- **Collected data**:
━━━

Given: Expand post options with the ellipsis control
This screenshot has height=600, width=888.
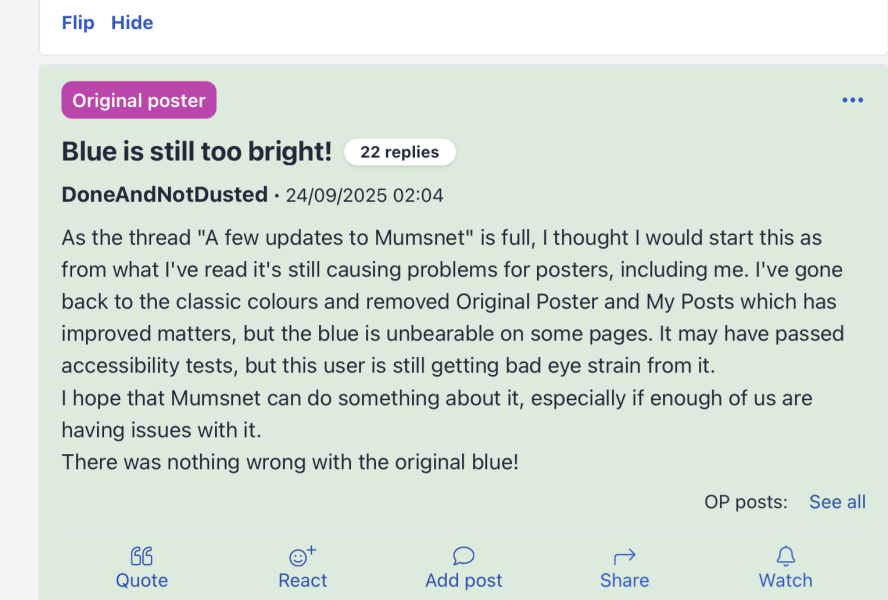Looking at the screenshot, I should (x=853, y=99).
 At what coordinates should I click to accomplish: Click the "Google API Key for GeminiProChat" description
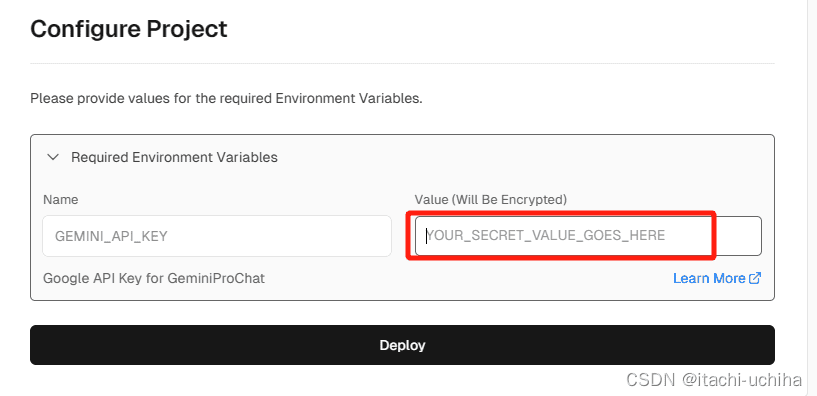154,278

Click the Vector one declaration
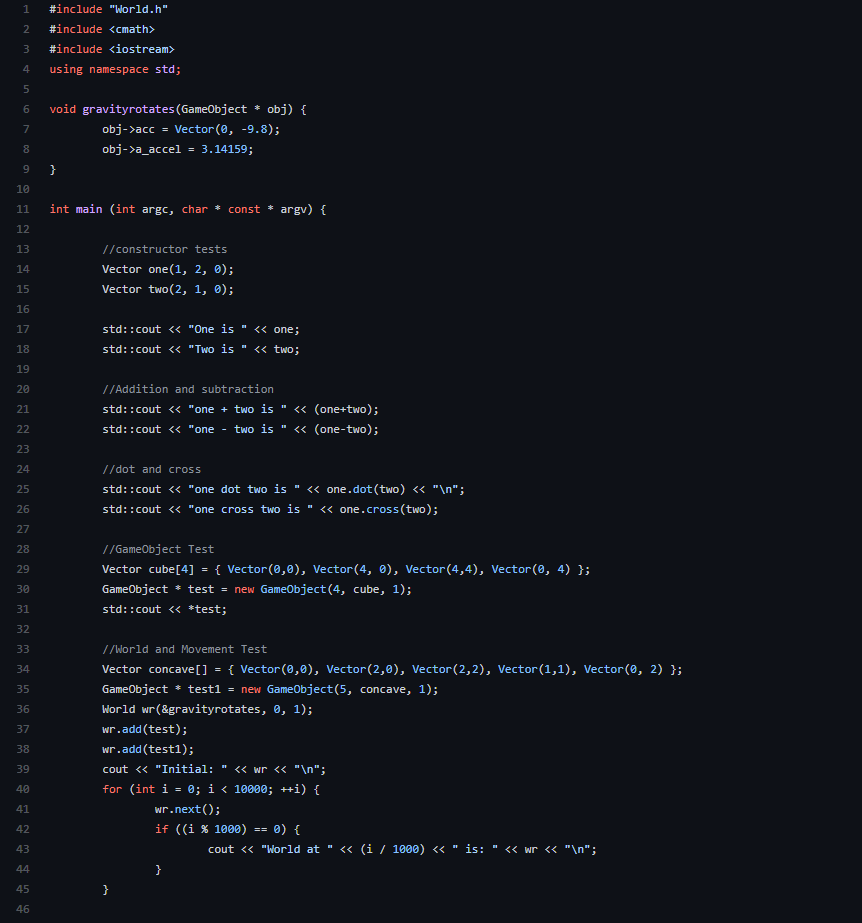point(168,270)
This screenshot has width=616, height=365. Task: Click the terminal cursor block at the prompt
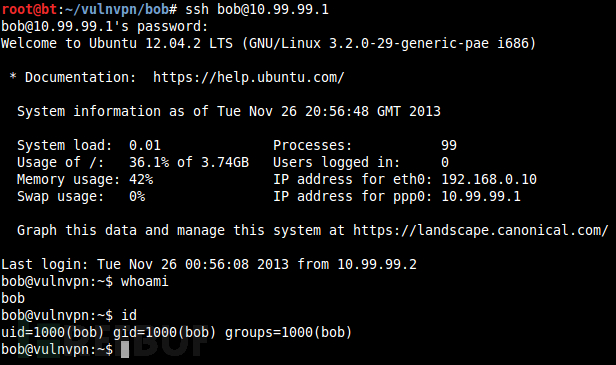coord(125,349)
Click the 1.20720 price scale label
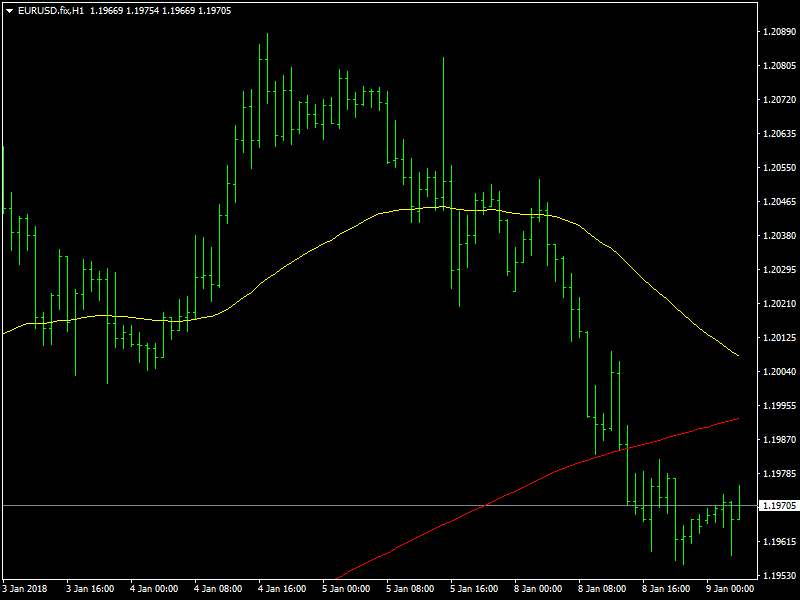Viewport: 800px width, 600px height. coord(779,99)
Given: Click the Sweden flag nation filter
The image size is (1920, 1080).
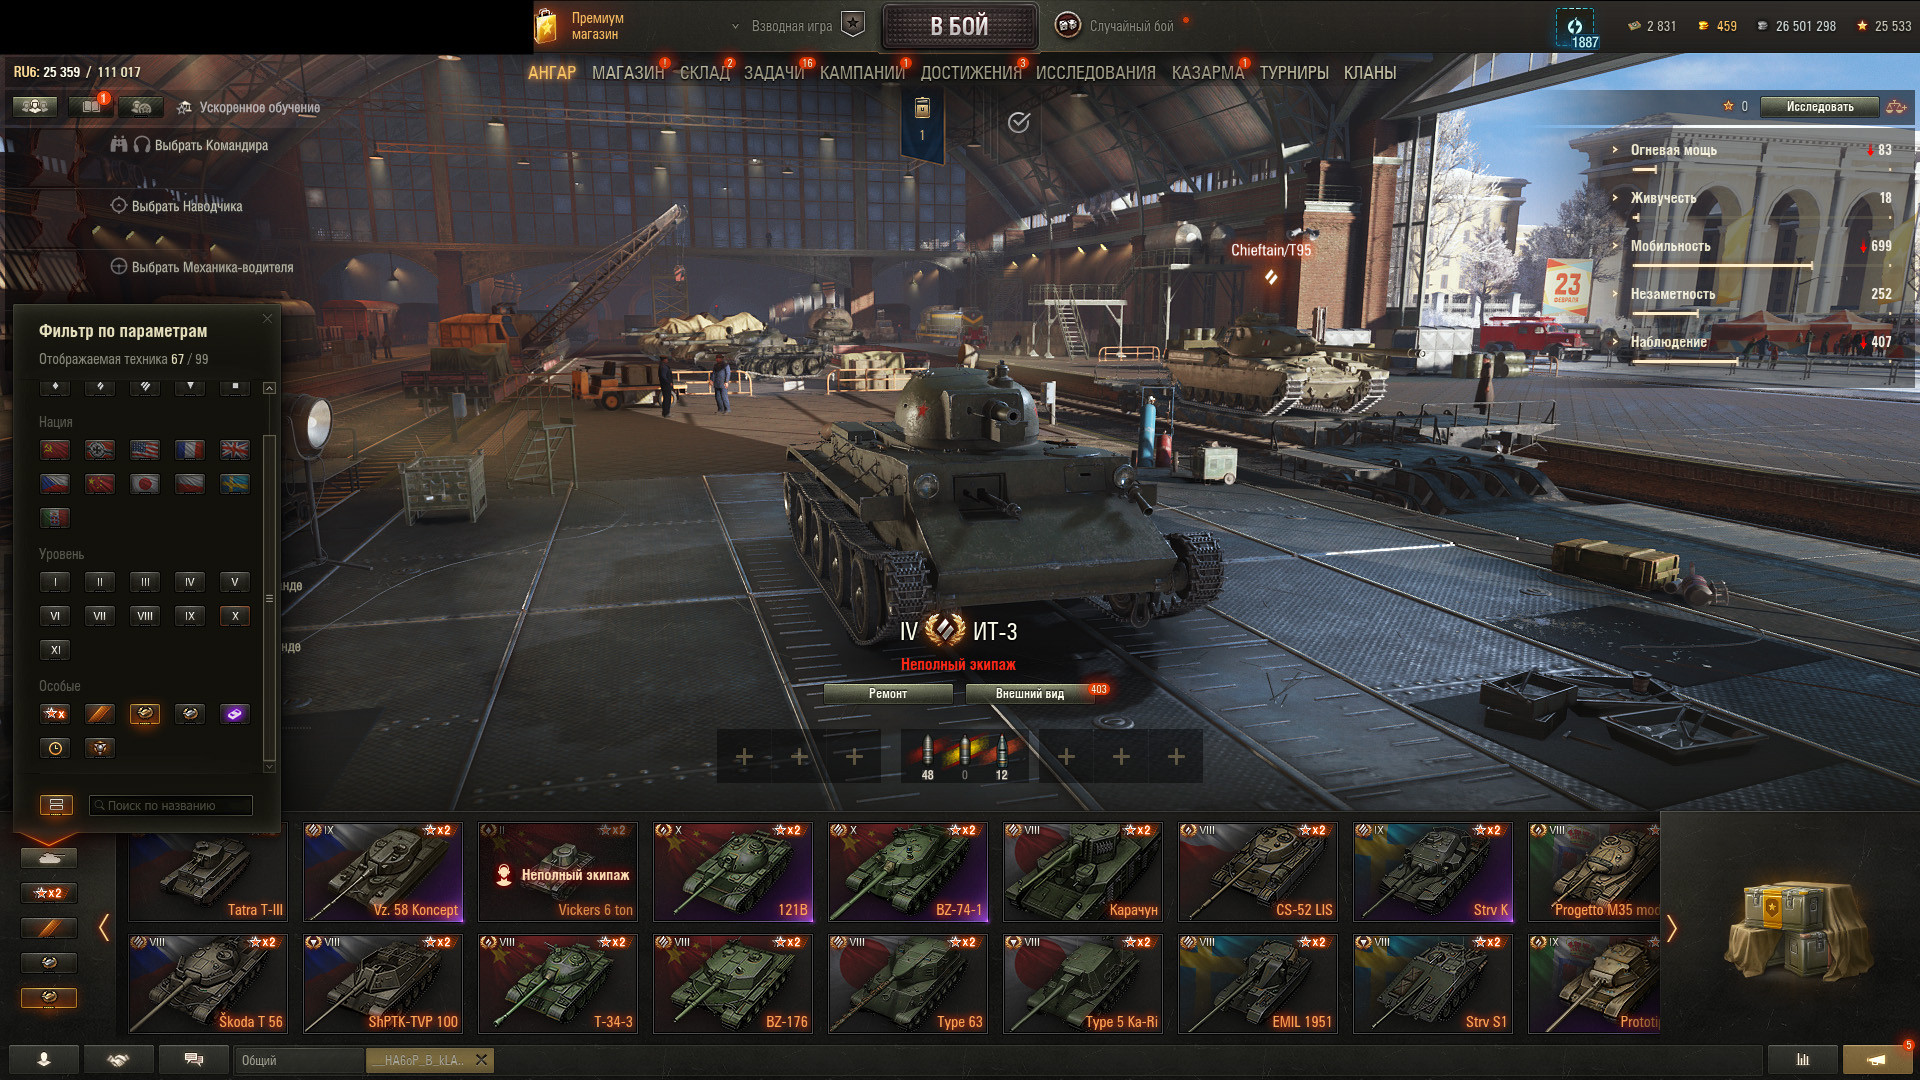Looking at the screenshot, I should [x=235, y=484].
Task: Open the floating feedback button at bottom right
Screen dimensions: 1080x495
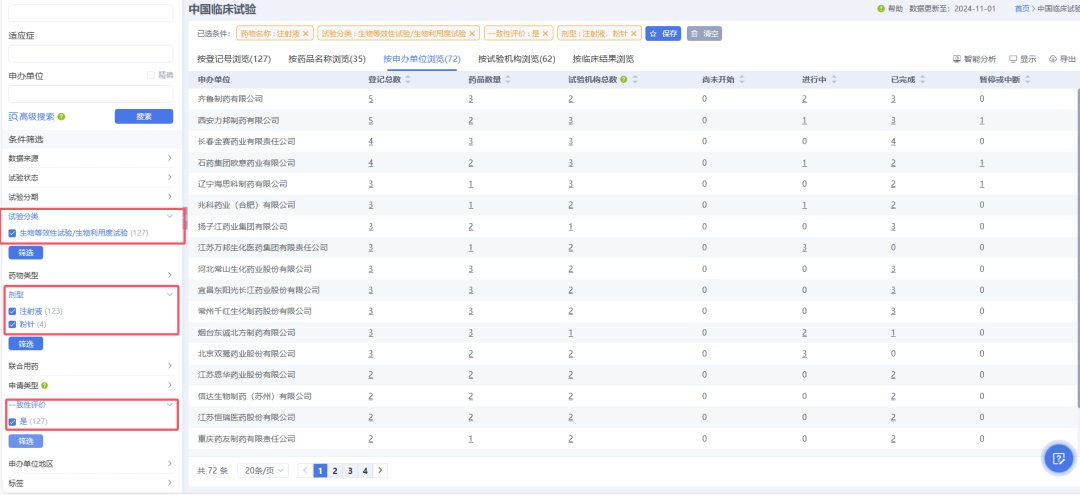Action: [x=1058, y=458]

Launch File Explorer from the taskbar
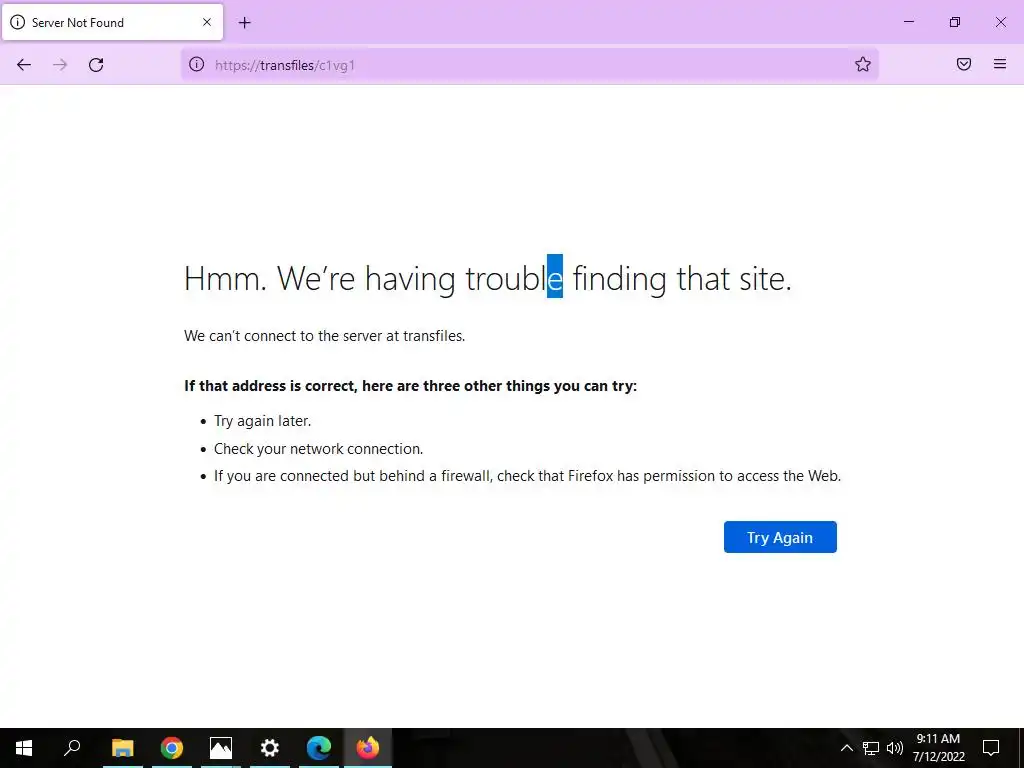point(122,748)
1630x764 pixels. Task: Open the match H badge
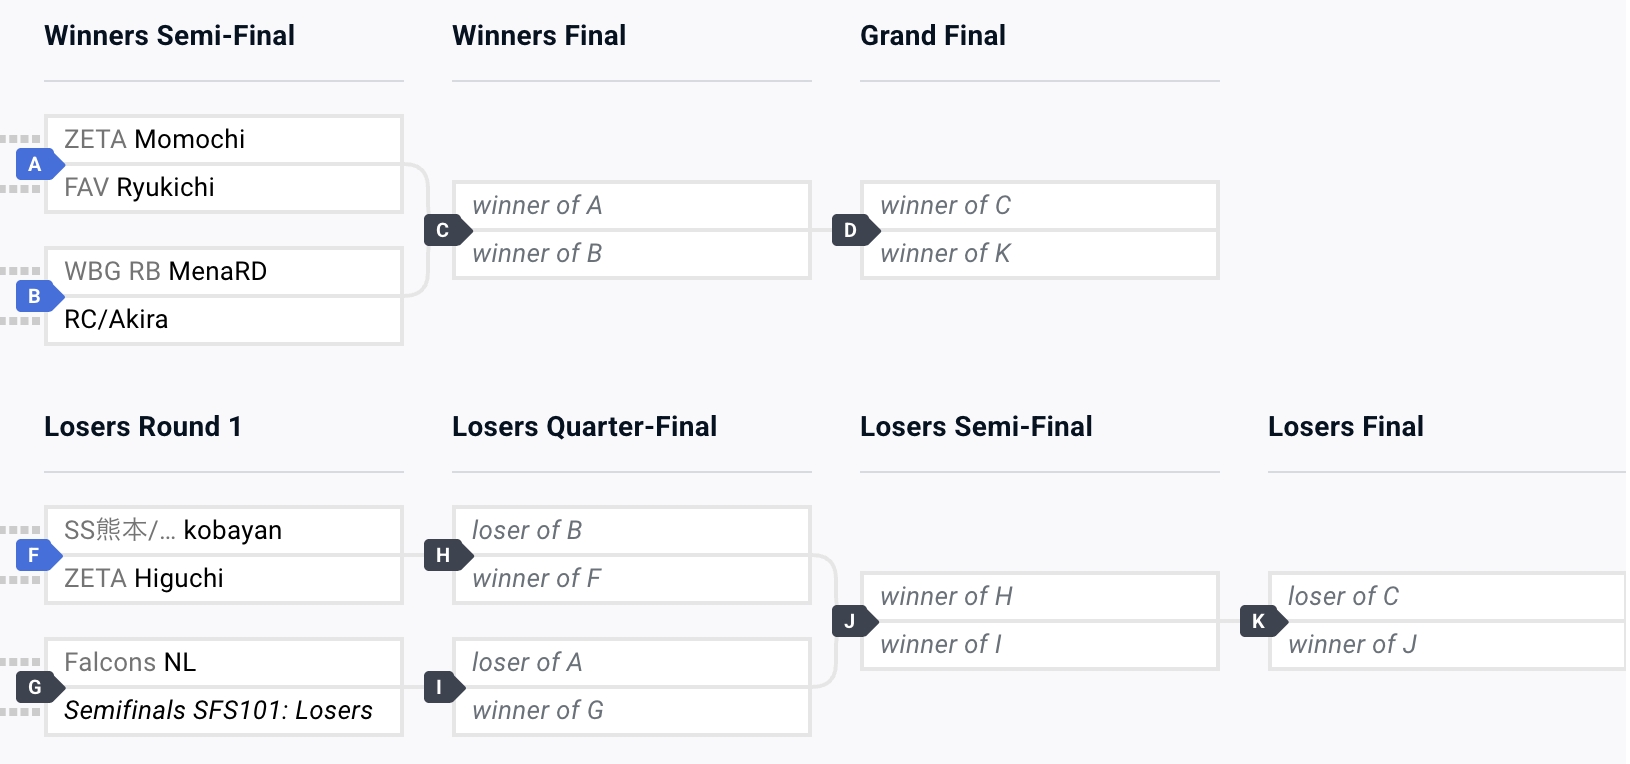tap(444, 555)
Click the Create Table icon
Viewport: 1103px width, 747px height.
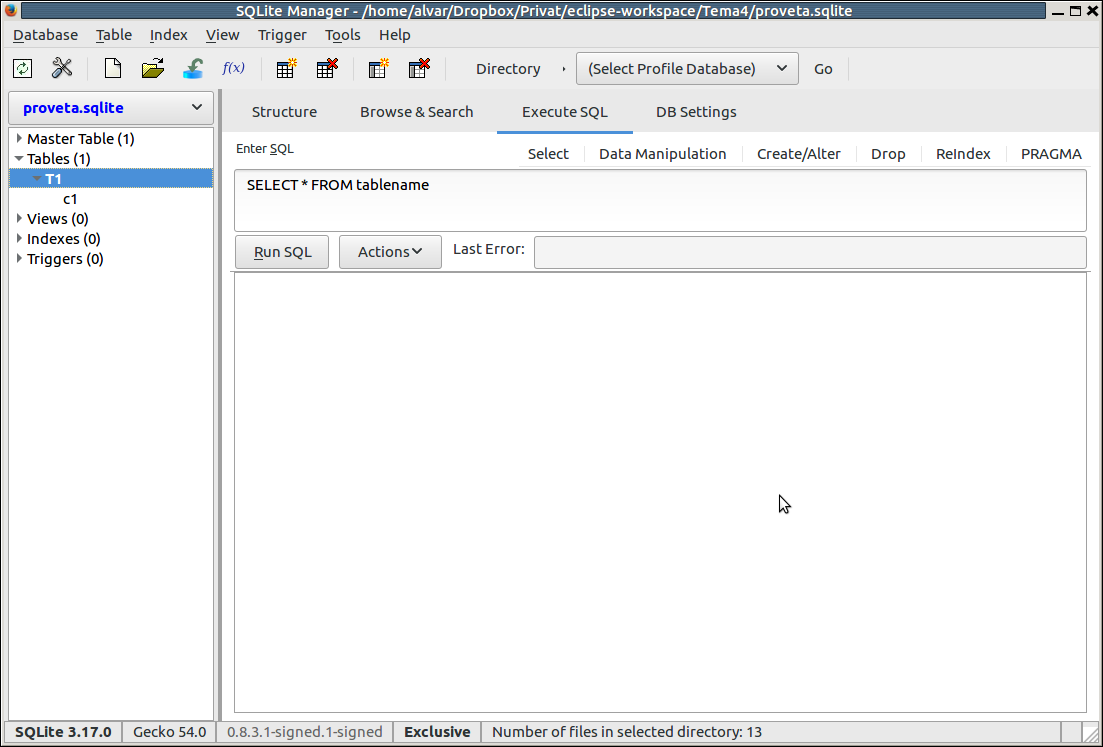click(x=287, y=69)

━━━

- **WHAT NEEDS TO BE DONE**: Output the data above exactly. Drop every picture.

- **ANSWER SECTION**:
Given: Expand post options with the ellipsis control
This screenshot has height=600, width=888.
Looking at the screenshot, I should (x=853, y=99).
 At what coordinates should I click to accomplish: Click the "Google API Key for GeminiProChat" description
154,278

Click the Vector one declaration
point(168,270)
This screenshot has width=616, height=365. Task: Click the terminal cursor block at the prompt
coord(125,349)
Click the 1.20720 price scale label
Viewport: 800px width, 600px height. coord(779,99)
Given: Click the Sweden flag nation filter
The image size is (1920, 1080).
Looking at the screenshot, I should [x=235, y=484].
Task: Open the floating feedback button at bottom right
Screen dimensions: 1080x495
Action: [x=1058, y=458]

Launch File Explorer from the taskbar
point(122,748)
1630x764 pixels. Task: Open the match H badge
tap(444, 555)
Click the Create Table icon
Viewport: 1103px width, 747px height.
click(x=287, y=69)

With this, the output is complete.